One of the takeaways from my friend, Tyler Project managing partner Leonard Lin’s experience of having his Facebook account suspended this past week, has been to manage your risk, especially in the area of technology risk management.
Failure to do so could mean a disruption in your business activities and in a worst case scenario, a stop in your income generation capability.
What’s Risk Management?
It’s a means to control the uncertainty and unknown elements in your business (typically referring to the negative elements). This could range from dealing with the latest Google slap, having a website get hacked into, being at the receiving end of unethical business practices by service providers or even partners.
Let’s be realistic, it’s not possible to totally eliminate risk, but you can take a leaf out of Wikipedia’s stub on Risk Management and look at the 4 options:
- Risk Avoidance: actively avoiding all risk doesn’t do much for me, because the risk-reward maxim dictates that great reward is usually accompanied by greater risk. Go too far to avoid risk and you significantly reduce the potential returns from your business venture.
- Risk Transfer: typically done through insurance. In the tech arena, even if insurance was available, it’s likely to be prohibitively expensive. If anything, being able to outwit, outlast and out-innovate your competition might be a stronger solution.
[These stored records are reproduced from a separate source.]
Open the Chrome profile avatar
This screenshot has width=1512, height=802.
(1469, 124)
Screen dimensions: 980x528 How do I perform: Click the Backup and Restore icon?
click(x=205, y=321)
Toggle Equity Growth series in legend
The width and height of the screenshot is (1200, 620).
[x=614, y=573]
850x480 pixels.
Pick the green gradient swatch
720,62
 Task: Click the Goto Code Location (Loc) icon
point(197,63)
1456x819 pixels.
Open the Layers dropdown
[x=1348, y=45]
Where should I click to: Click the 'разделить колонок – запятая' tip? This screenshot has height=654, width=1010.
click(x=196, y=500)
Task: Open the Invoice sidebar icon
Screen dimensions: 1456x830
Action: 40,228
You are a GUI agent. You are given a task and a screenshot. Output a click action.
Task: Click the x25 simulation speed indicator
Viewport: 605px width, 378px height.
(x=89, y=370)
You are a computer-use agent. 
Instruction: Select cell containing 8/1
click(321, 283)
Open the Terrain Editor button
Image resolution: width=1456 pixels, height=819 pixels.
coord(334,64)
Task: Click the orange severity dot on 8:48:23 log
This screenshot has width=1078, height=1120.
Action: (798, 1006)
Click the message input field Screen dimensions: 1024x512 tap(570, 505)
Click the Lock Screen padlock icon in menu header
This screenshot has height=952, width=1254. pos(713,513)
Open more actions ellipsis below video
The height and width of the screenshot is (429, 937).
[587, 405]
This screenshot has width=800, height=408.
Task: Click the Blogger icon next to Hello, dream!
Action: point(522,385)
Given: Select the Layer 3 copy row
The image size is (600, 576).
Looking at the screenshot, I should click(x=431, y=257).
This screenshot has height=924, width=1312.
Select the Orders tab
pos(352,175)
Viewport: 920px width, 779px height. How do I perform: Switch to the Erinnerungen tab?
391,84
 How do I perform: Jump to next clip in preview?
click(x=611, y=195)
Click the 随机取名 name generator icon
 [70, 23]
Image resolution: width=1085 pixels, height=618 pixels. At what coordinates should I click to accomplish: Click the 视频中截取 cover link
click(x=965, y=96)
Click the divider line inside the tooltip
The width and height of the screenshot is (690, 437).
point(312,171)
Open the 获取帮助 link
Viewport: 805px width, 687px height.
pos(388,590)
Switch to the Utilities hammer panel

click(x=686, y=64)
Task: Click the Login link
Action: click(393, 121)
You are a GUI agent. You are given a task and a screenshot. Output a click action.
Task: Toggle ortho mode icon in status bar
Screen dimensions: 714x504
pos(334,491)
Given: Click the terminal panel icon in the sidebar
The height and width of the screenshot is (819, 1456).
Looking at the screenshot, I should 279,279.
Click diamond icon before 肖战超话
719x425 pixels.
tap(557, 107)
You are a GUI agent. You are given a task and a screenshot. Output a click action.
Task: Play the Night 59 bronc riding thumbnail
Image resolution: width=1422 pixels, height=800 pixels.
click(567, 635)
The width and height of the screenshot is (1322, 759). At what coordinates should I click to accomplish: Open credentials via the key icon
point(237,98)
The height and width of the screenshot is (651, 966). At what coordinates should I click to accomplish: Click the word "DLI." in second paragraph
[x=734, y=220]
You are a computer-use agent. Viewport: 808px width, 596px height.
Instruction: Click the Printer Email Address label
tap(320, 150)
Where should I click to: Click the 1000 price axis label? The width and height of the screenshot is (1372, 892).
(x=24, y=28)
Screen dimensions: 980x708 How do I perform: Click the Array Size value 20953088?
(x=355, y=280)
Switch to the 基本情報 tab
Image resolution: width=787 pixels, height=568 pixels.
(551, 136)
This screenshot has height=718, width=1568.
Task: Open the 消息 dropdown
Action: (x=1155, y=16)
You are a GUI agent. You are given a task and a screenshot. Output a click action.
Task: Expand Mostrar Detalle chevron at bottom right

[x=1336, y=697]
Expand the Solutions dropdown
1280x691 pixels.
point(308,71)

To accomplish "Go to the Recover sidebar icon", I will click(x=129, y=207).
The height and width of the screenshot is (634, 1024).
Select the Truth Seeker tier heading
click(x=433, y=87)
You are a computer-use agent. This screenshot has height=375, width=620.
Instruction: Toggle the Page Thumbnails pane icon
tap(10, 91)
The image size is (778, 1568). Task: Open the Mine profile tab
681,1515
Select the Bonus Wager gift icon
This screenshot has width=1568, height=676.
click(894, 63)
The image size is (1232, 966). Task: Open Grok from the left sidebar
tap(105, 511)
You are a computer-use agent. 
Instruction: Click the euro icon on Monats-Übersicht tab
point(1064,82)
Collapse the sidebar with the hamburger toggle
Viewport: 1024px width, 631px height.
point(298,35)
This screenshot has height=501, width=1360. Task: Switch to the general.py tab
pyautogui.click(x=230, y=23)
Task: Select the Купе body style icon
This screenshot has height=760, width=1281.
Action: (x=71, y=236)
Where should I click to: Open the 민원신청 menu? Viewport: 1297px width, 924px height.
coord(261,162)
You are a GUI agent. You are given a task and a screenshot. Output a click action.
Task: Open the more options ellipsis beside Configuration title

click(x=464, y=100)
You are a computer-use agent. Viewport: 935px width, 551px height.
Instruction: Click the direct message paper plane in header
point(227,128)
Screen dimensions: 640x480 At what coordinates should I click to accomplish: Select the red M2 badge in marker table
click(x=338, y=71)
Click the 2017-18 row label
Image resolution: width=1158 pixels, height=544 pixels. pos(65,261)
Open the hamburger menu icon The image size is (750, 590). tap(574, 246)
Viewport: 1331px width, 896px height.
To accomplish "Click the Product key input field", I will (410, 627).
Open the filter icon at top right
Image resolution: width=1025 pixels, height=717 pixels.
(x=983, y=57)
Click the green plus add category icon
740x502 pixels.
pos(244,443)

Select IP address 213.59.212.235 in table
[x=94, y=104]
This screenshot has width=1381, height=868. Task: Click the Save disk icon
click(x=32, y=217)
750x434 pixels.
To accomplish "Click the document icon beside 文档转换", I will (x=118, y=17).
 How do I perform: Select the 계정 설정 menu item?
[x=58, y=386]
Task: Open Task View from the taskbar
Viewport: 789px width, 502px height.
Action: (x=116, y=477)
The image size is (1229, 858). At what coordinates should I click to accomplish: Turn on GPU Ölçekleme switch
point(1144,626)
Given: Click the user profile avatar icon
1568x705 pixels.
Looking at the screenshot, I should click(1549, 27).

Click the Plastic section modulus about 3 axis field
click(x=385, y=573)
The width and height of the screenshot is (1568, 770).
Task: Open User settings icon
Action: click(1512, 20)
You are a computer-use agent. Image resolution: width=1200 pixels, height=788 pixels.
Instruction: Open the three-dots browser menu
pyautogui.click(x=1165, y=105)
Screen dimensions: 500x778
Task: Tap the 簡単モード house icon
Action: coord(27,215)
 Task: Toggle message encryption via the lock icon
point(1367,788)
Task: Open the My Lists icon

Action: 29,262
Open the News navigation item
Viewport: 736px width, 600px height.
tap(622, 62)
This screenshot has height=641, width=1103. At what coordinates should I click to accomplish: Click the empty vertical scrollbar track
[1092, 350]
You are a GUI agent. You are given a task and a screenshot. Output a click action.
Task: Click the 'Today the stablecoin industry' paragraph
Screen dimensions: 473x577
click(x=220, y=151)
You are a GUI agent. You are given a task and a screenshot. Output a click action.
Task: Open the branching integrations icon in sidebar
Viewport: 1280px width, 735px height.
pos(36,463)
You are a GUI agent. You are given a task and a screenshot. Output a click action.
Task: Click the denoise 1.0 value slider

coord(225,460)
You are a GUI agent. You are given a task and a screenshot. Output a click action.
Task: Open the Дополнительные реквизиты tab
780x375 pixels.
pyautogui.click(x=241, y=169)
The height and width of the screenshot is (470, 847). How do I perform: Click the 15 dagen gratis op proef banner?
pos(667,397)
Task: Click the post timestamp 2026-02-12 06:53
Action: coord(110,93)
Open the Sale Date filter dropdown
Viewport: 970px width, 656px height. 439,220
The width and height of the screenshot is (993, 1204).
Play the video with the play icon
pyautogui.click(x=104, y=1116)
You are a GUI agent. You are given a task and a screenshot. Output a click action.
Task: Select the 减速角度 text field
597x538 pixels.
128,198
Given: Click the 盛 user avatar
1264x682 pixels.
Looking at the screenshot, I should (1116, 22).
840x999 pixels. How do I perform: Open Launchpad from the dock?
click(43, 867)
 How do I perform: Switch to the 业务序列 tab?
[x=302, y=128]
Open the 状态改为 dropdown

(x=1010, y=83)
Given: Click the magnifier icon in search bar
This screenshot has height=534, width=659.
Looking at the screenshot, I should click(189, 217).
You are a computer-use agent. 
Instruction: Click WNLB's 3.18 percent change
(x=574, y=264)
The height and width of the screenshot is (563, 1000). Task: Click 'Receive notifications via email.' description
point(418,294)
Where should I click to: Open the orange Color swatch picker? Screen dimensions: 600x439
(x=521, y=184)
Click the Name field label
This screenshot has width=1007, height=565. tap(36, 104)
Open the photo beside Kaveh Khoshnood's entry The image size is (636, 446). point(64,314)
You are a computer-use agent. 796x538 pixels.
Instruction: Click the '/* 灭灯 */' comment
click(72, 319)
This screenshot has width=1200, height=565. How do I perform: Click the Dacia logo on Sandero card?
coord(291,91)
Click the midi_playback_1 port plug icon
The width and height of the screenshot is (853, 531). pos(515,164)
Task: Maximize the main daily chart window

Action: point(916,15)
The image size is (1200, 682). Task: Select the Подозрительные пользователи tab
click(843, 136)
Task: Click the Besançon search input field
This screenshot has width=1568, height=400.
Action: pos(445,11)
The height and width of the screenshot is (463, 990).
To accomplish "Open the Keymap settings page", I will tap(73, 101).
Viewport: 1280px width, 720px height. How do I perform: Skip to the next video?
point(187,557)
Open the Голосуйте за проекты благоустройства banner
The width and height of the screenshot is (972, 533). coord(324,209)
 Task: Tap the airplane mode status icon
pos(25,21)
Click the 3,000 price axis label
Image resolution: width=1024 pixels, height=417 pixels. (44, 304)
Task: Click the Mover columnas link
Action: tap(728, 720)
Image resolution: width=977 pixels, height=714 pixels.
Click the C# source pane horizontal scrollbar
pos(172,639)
- Risk Retention: Part of your market research process and due diligence should involve being ‘market aware’. Knowing your competitors and their web presence can help you better develop countermeasures and devise your business strategies accordingly. Operating in an information vacuum where you’re unaware of the business environment is a surefire recipe for disaster.
- Risk Reduction: This is probably the best solution provided you reduce your risk in an intelligent manner. Call it having a “Plan B”. A comprehensive strategy where you’re continually being proactive in your market space is going to provide better results than being reactive (ie seeing what others do then following or improving on what they’re doing). Diversification, building up multiple streams of income works, provided you have generated critical mass in your business. (critical mass = reaching a comfortable income target). Diversification if you’re only generating a couple of hundred bucks in a niche is silly, you should instead focus on achieving critical mass.
Overall, being “market aware” is probably the best solution for dealing with risk in your business.
And yes, I have activiated “Plan B” on more than one occasion.